I know it’s been a while, so I figured it would be a good time to post some new recipes. I’m trying to kickstart myself into action by participating in Elle Luna’s 100 day project. I’m going to try and post a recipe every day for a century of days. In keeping with the project, I’m going to try and keep them running on a theme—salad. Salads come in all shapes and sizes – from seafood to egg; fruit to green; warm to chilled. I’m going to start with a lovely vibrant carrot and chickpea salad.
When I think of salad, I usually think of a lovely mix of tastes and textures; refreshing flavours and an interesting composition of shape and colour. This chickpea salad, based on a recipe I found at one of my favourite sites, 101 coookbooks. It has sweetness from dates, honey and carrots, balanced with the earthy notes of cumin and chickpeas.
All this is set off with some sharp brightness from the mint, pomegranate molasses and vinegar. What’s great as well is that the salad is a snip to put together, taking just fifteen or twenty minutes to assemble.
There are a couple of shortcuts you could take, like just using ground cumin instead of toasting and grinding your own, or using canned instead of dried chickpeas. Any of these routes are perfectly acceptable, but if you can spare the time and have the gumption, you will be rewarded with far superior flavours.
I hope you like it, and enjoy the rest of my #100daysofsalad.
- A bunch of carrots, finely sliced on a mandolin or shredded
- A couple of handfuls of cooked chickpeas, or 1 can, drained
- A handful of mint, roughly chopped
- About half a dozen dates, cut into small nibbly bits
- A scattering of sliced almonds
- A tablespoon of cumin seeds
- A few seconds pouring of Olive Oil
- A squirt of Pomegranate Molasses
- A dollop of honey
- More salt than you think
- A pinch of red chilli flakes
- A little white wine vinegar, to taste
- In a dry pan toast the cumin seeds until they start to get fragrant. Pound in a mortar and pestle until they are a coarse powder. While you're doing this, toast the almonds but keep an eye on them; they will burn if you turn your back. When browned, remove from the heat and save to top the salad.

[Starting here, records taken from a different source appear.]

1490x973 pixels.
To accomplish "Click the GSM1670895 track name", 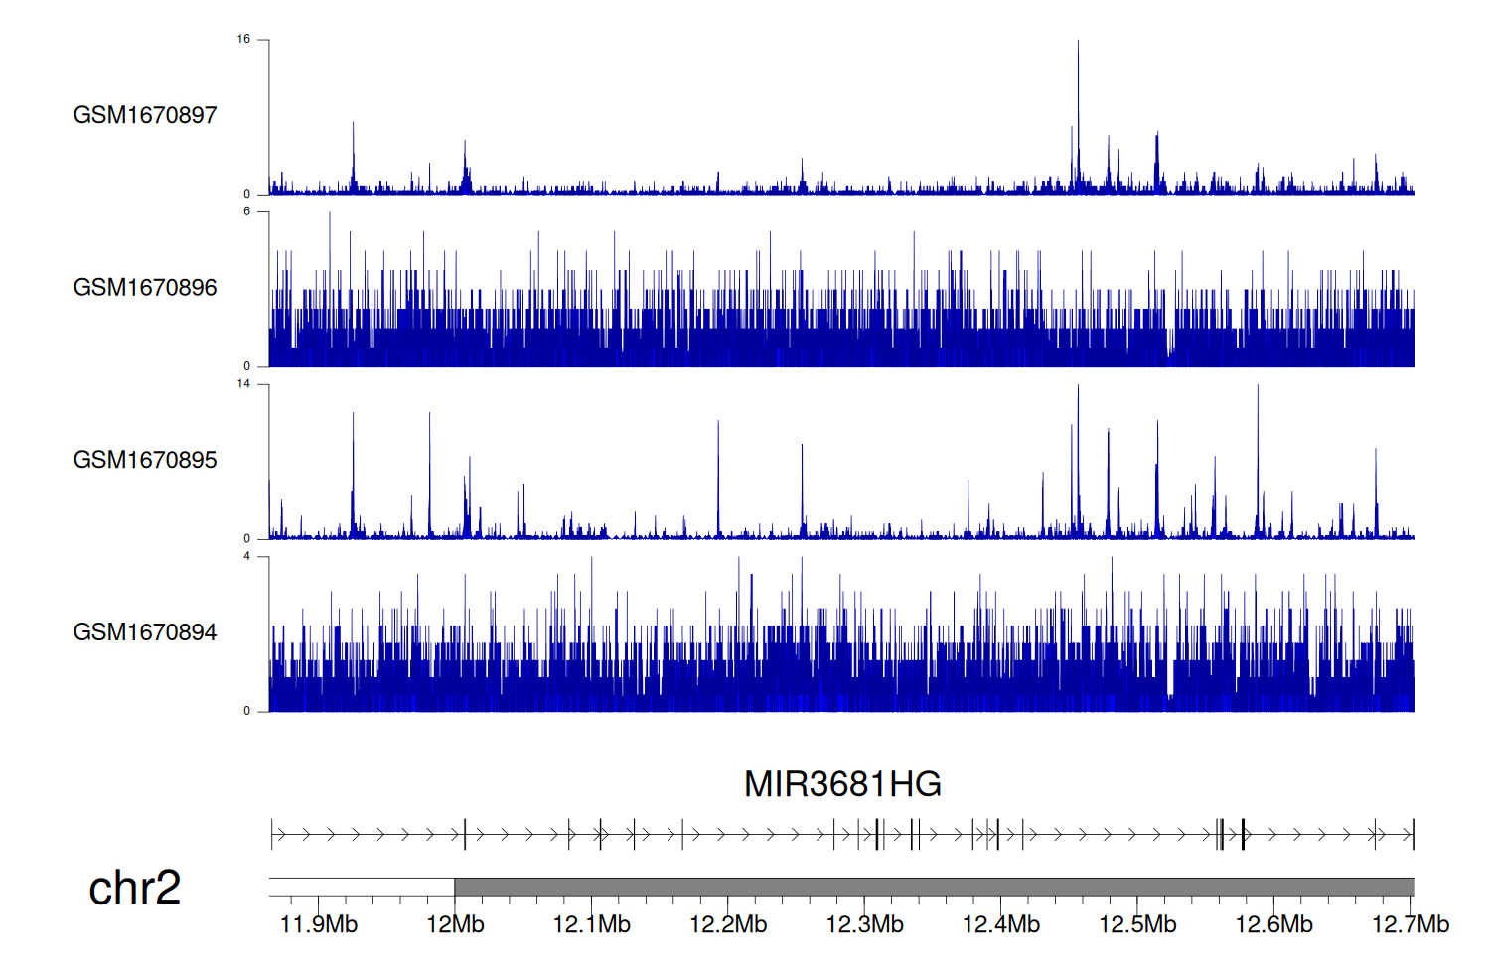I will pos(145,460).
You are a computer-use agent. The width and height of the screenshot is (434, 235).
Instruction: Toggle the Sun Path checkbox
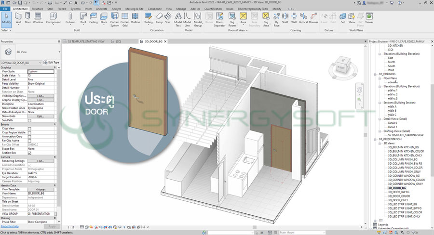(x=29, y=120)
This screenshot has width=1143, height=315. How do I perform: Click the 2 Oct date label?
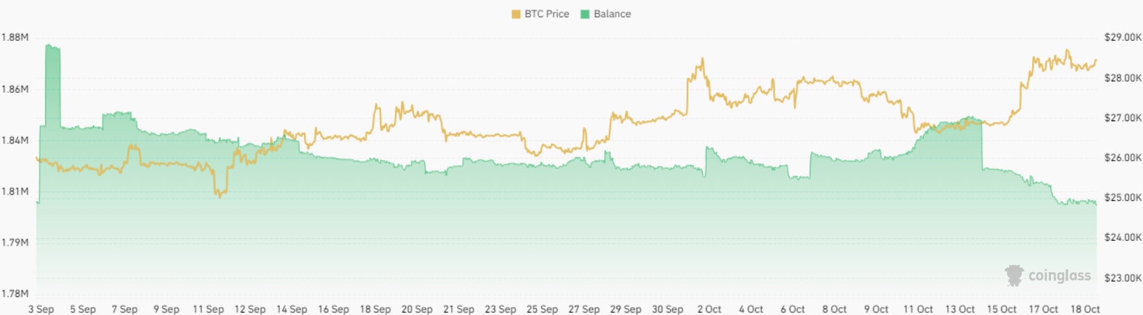709,309
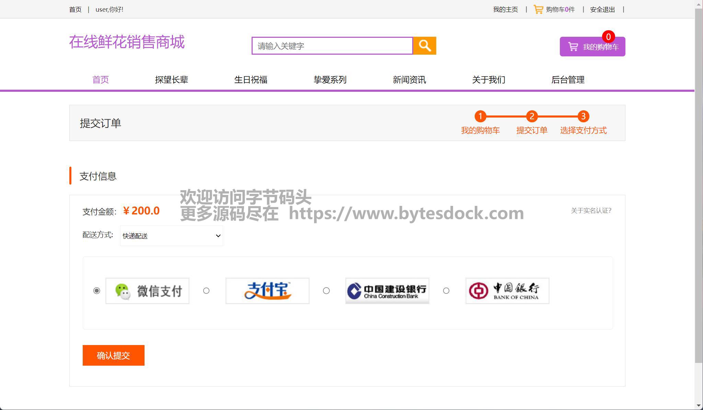Click the keyword search input field

[x=332, y=46]
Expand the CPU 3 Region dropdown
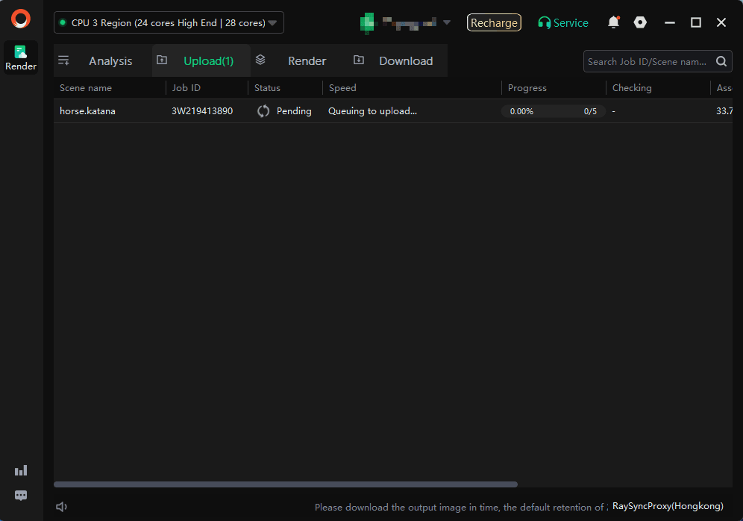 point(169,23)
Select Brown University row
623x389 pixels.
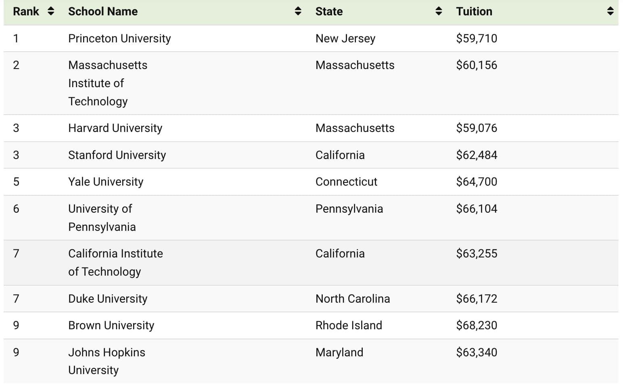click(111, 325)
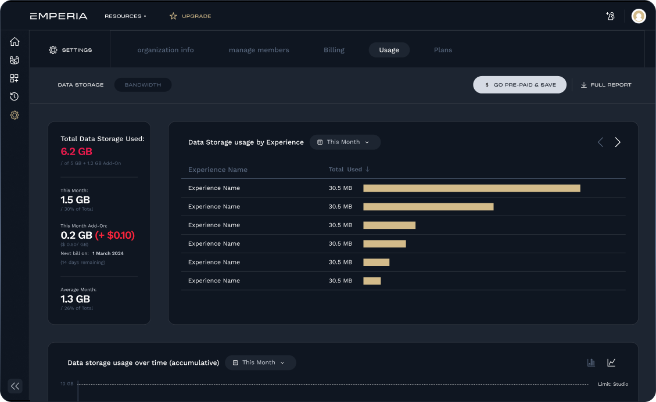This screenshot has width=656, height=402.
Task: Open the history clock icon in sidebar
Action: (x=15, y=96)
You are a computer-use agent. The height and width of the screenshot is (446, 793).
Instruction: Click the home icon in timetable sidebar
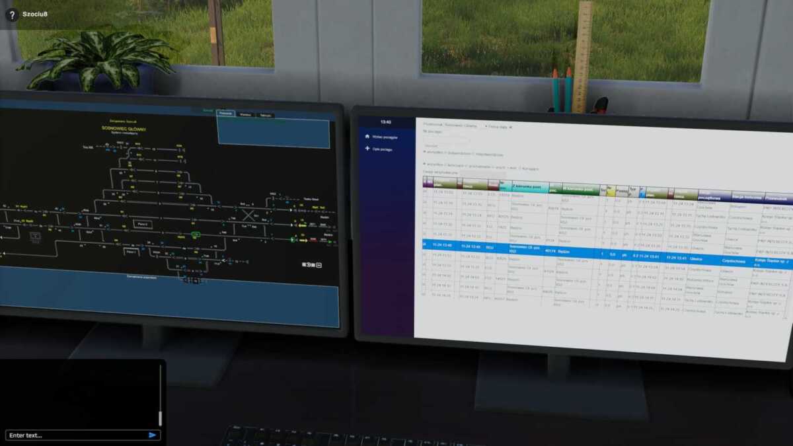(367, 137)
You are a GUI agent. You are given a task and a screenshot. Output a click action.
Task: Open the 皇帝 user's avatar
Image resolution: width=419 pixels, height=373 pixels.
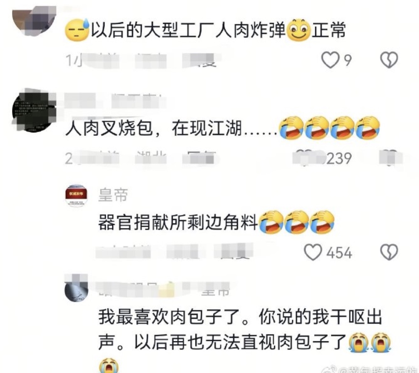(77, 196)
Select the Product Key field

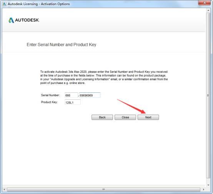coord(73,102)
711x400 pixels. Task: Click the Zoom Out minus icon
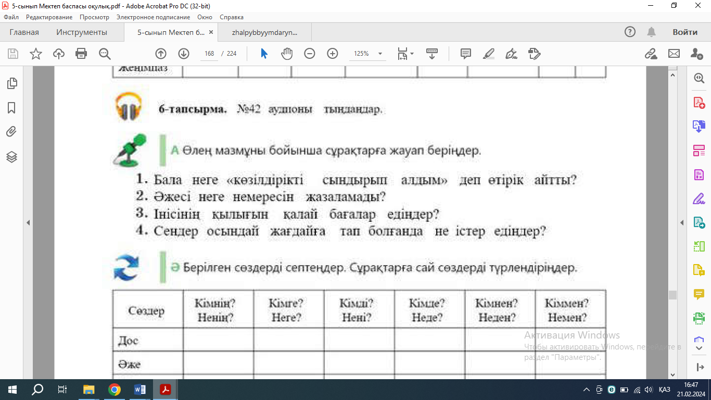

- Combine the ingredients for the dressing with the ground cumin seeds and taste. It should be a little earthy from the cumin and a little sharp from the pomegranate molasses. Give everything a nice shake and adjust things to your liking, adding vinegar if you want more sour without the sweetness of the molasses.
- Toss all the salad ingredients together with the dressing and top with toasted almonds. The salad will keep happily all day, so it's a great picnic meal...
- 3/4 cup dried chickpeas
- Soak chickpeas overnight.
- The next day, discard the water and bring to a very gentle simmer in plenty of fresh water. You want the gentlest you can manage for 45 minutes. Then add a pinch of salt and give it a further 15 minutes.
- Bring chickpeas to a rapid boil in plenty of fresh water for three minutes. Turn the heat off and cover. Leave for at least two hours.
- DIscard the water and bring to a very gentle simmer in plenty of fresh water. You want the gentlest you can manage for 45 minutes. Then add a pinch of salt and give it a further 15 minutes.